Top of Available data

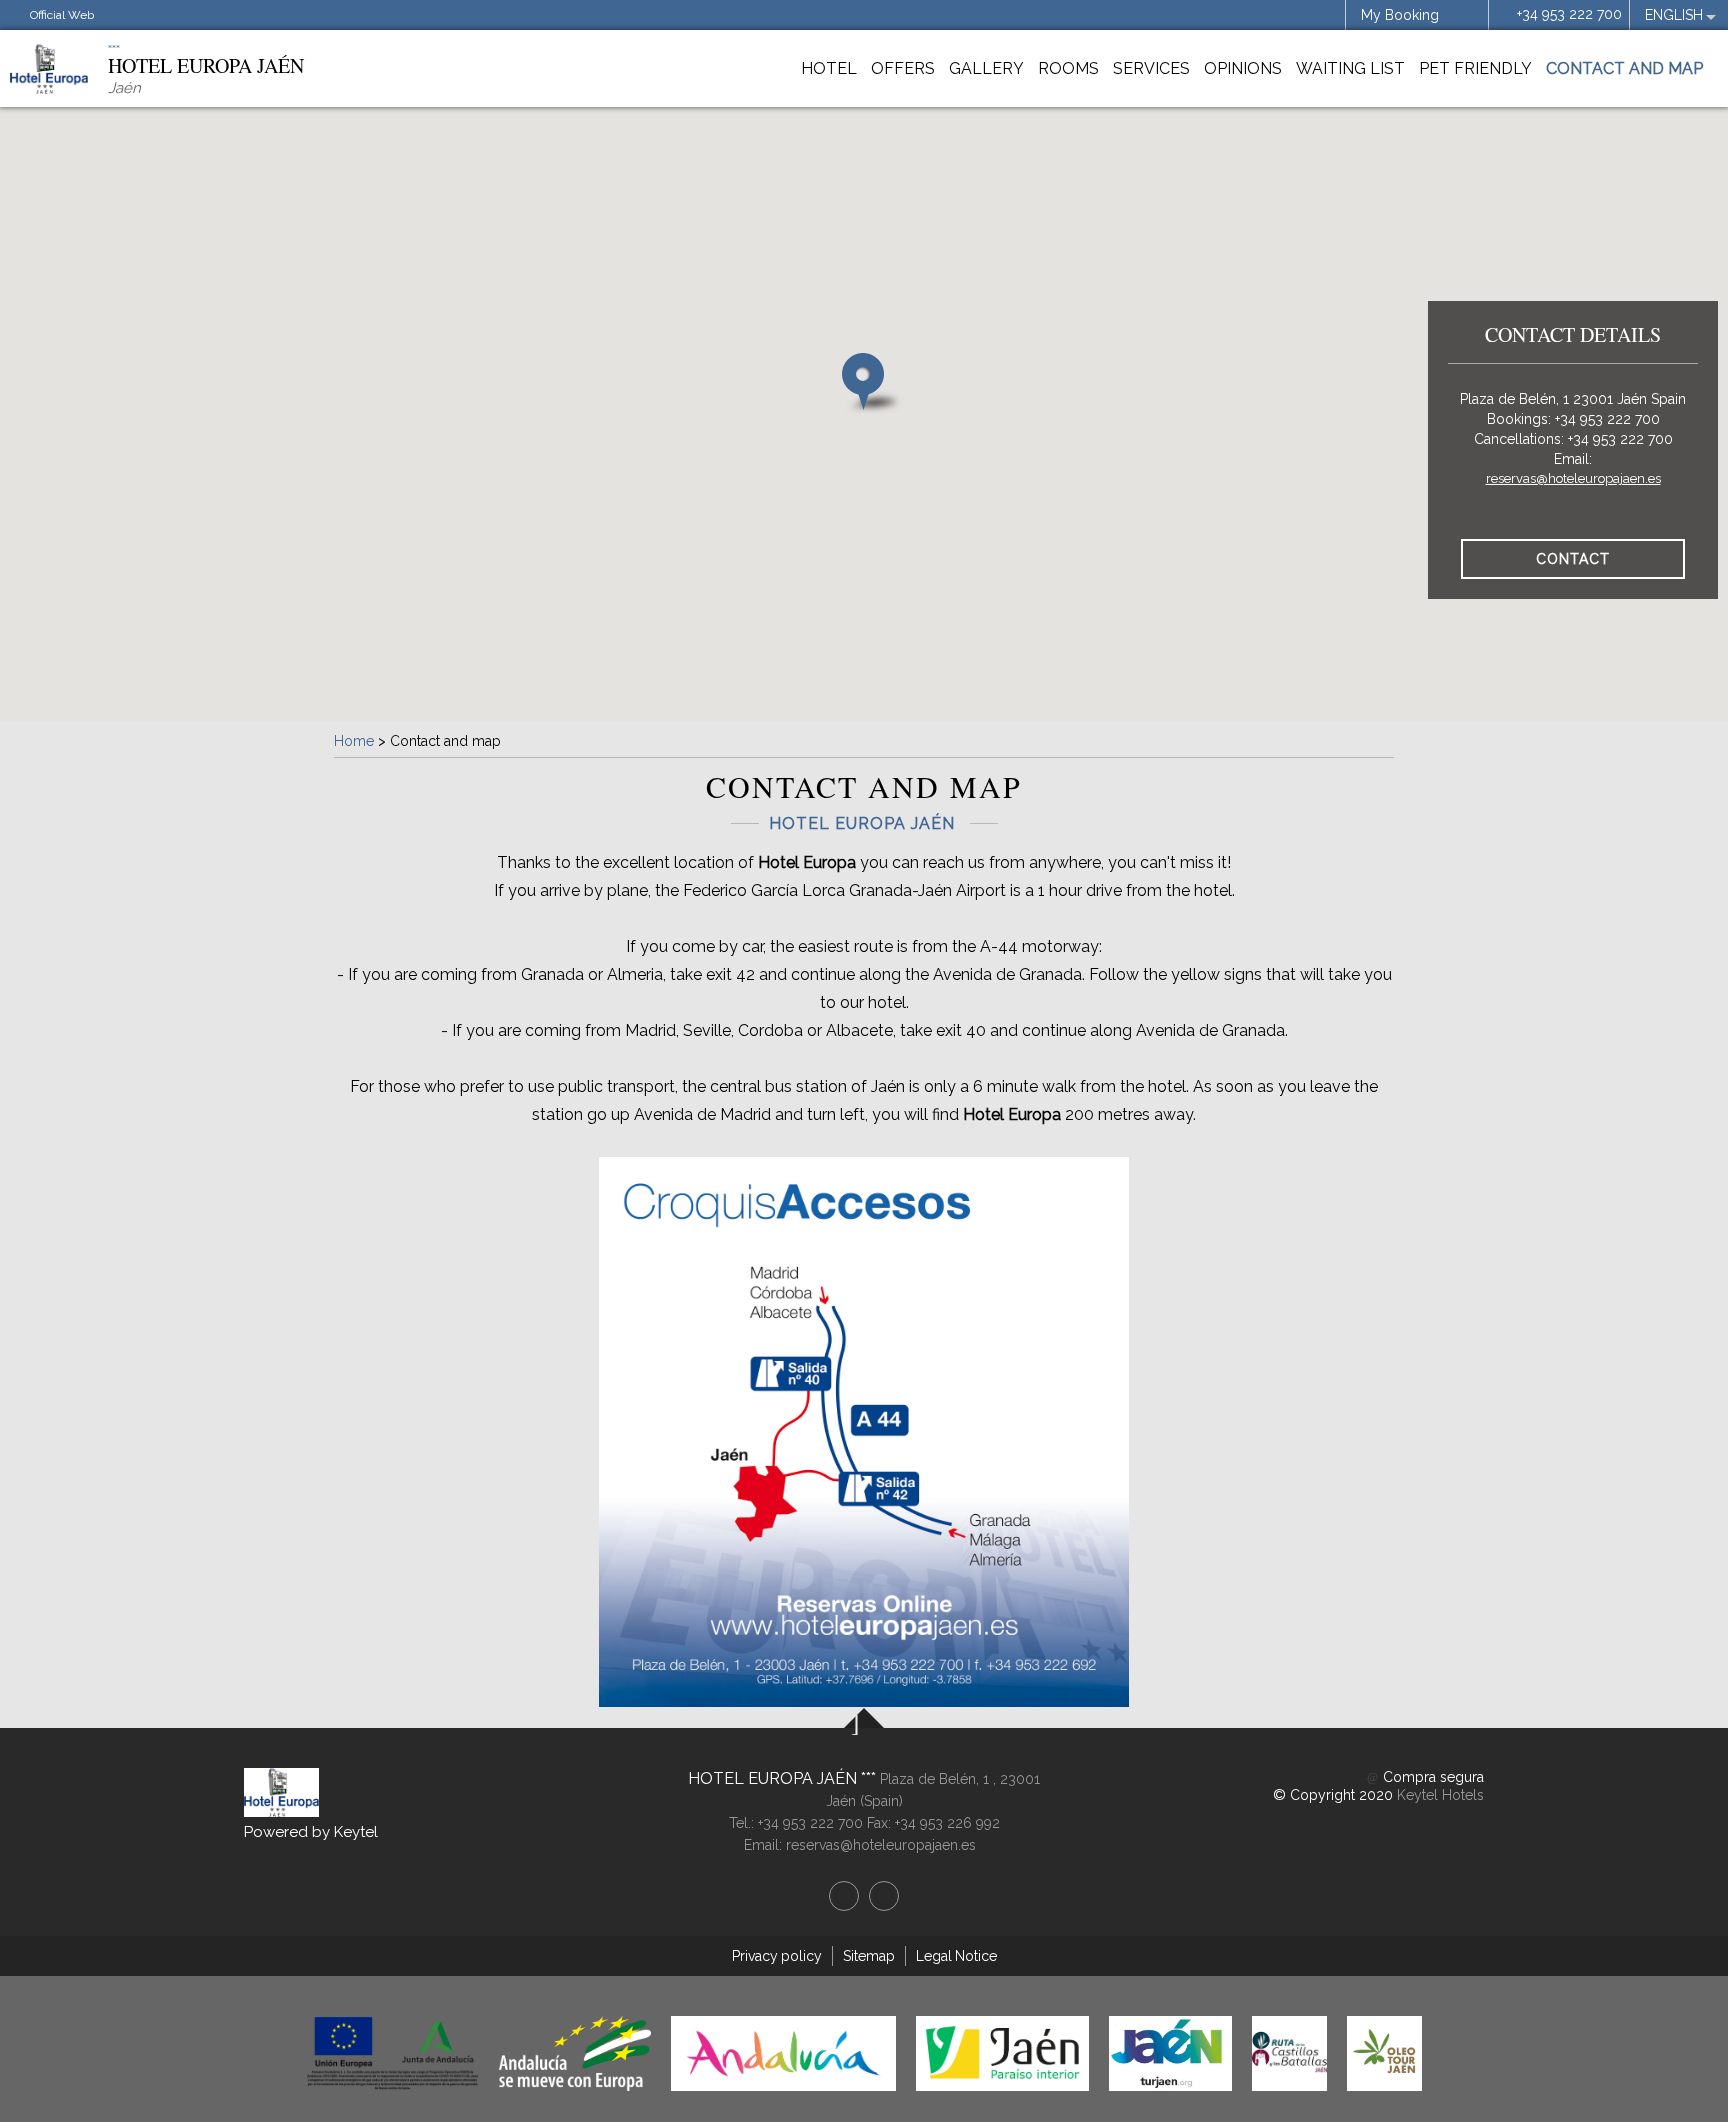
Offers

Bottom of Available data
Top of Available data

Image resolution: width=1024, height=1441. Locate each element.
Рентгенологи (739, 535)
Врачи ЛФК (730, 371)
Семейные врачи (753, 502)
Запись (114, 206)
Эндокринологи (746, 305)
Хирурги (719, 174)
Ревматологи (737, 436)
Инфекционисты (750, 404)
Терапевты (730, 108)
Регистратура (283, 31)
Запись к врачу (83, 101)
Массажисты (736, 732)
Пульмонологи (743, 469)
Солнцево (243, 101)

Bottom of Available data

Only the lines above from the line with "Запись к врачу (83, 101)" to the line with "Солнцево (243, 101)", those two lines included, should be reproduced exactly.

Запись к врачу (83, 101)
Массажисты (736, 732)
Пульмонологи (743, 469)
Солнцево (243, 101)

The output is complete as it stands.